= SOURCE DATA =
[Start of section]
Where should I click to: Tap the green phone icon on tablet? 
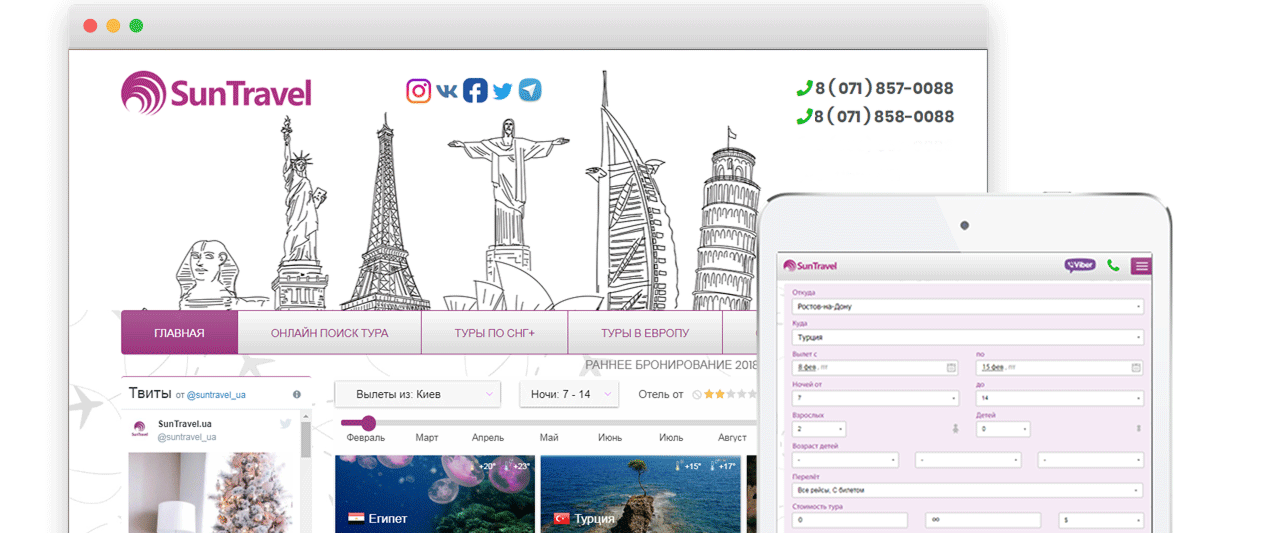click(1113, 266)
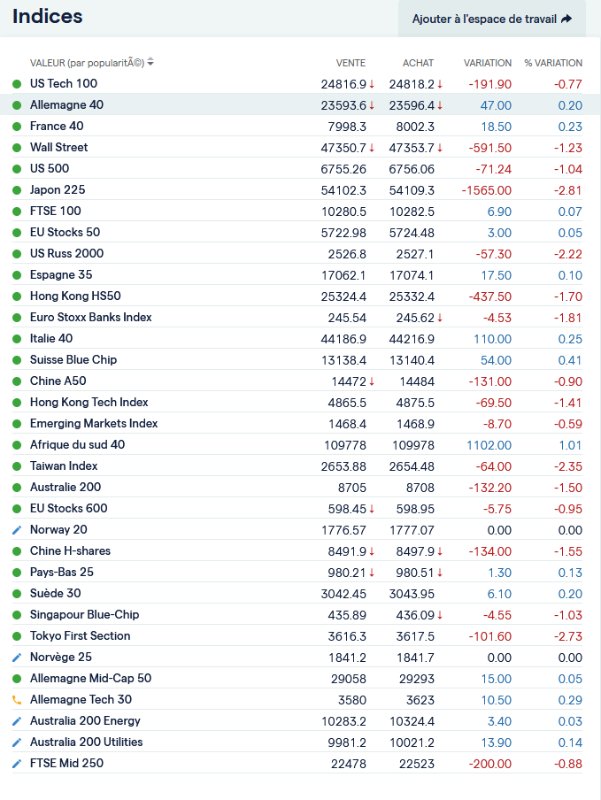Select the Wall Street index name

pos(59,147)
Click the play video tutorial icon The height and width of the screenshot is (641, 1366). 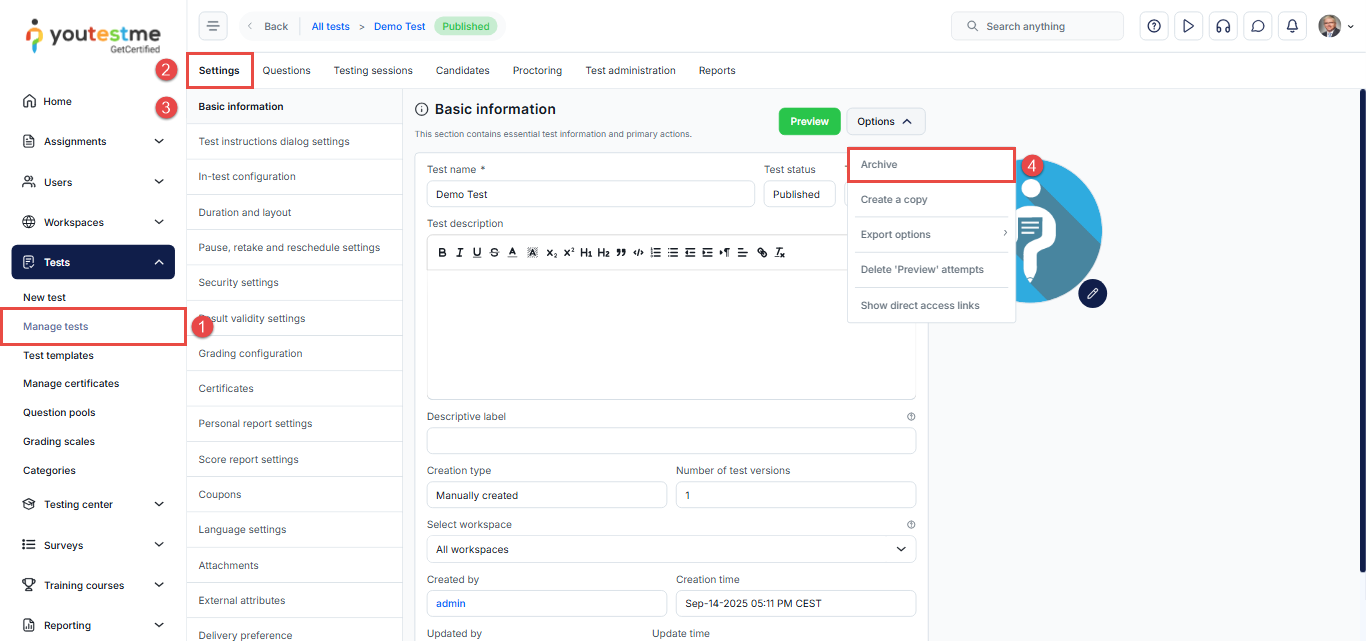click(x=1188, y=26)
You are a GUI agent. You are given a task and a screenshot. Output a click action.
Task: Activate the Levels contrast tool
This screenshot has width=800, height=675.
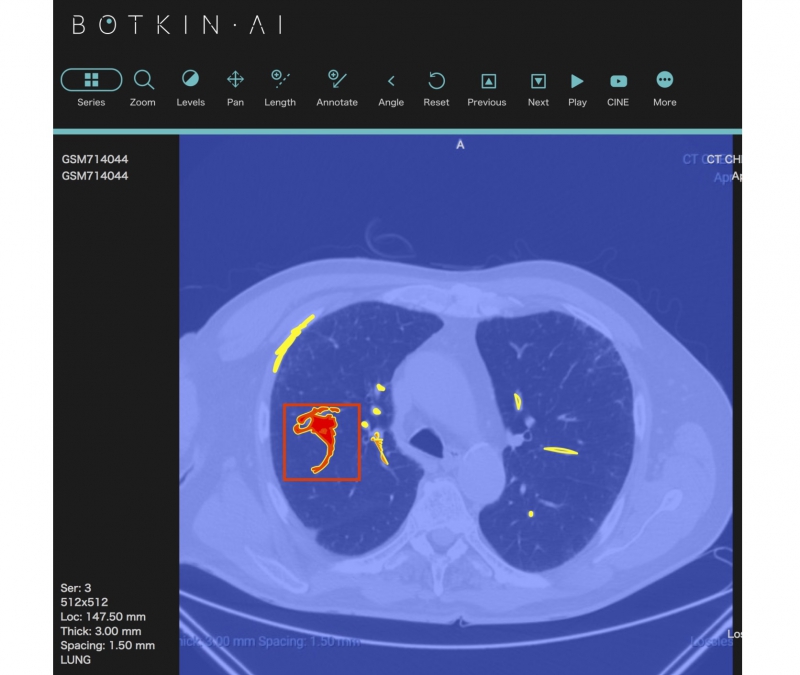pos(190,80)
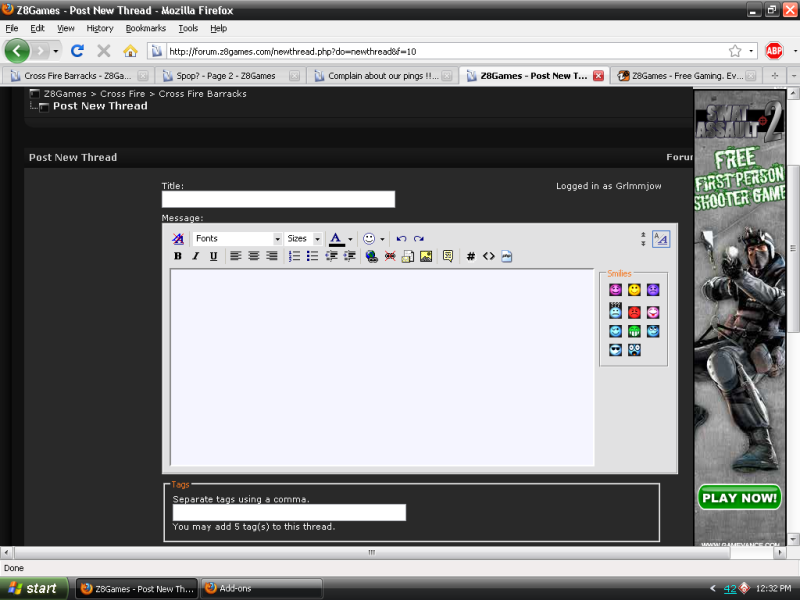Screen dimensions: 800x600
Task: Expand the Sizes dropdown
Action: (303, 239)
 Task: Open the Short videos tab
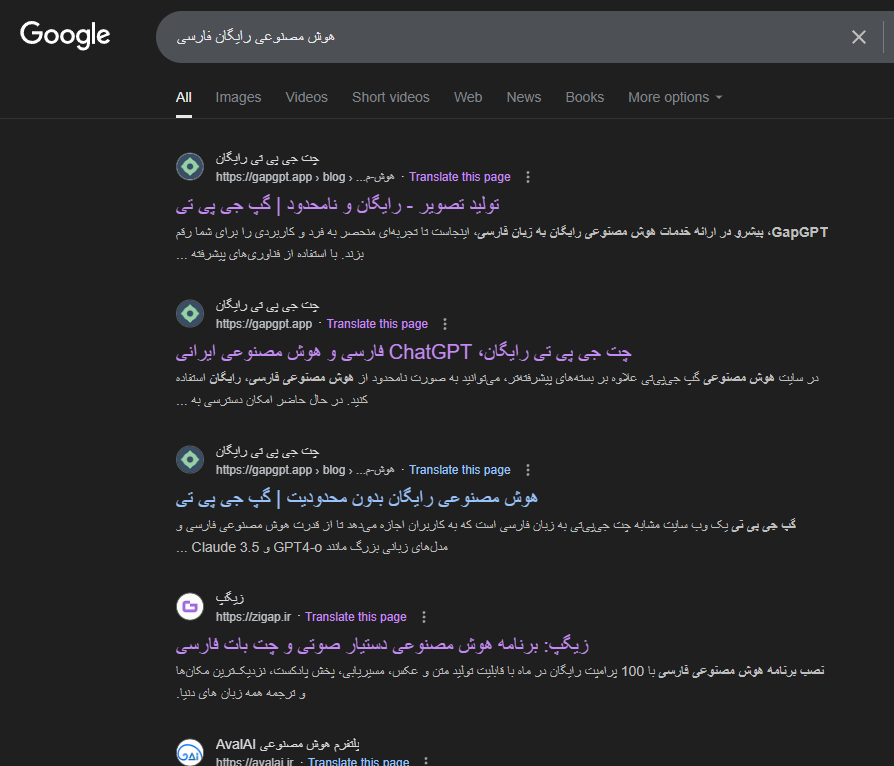(390, 97)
[End of section]
= TASK REQUIREMENTS =
Without any pictures, reproduce exactly the lines from the line that contains "Task: Activate the Levels contrast tool" to the end of the entries above, both ends included.

= SOLUTION TO THIS EXERCISE =
Task: Activate the Levels contrast tool
This screenshot has width=800, height=675.
pos(190,80)
Screen dimensions: 800x600
Task: Expand the Sizes dropdown
Action: (303, 239)
 Task: Open the Short videos tab
(390, 97)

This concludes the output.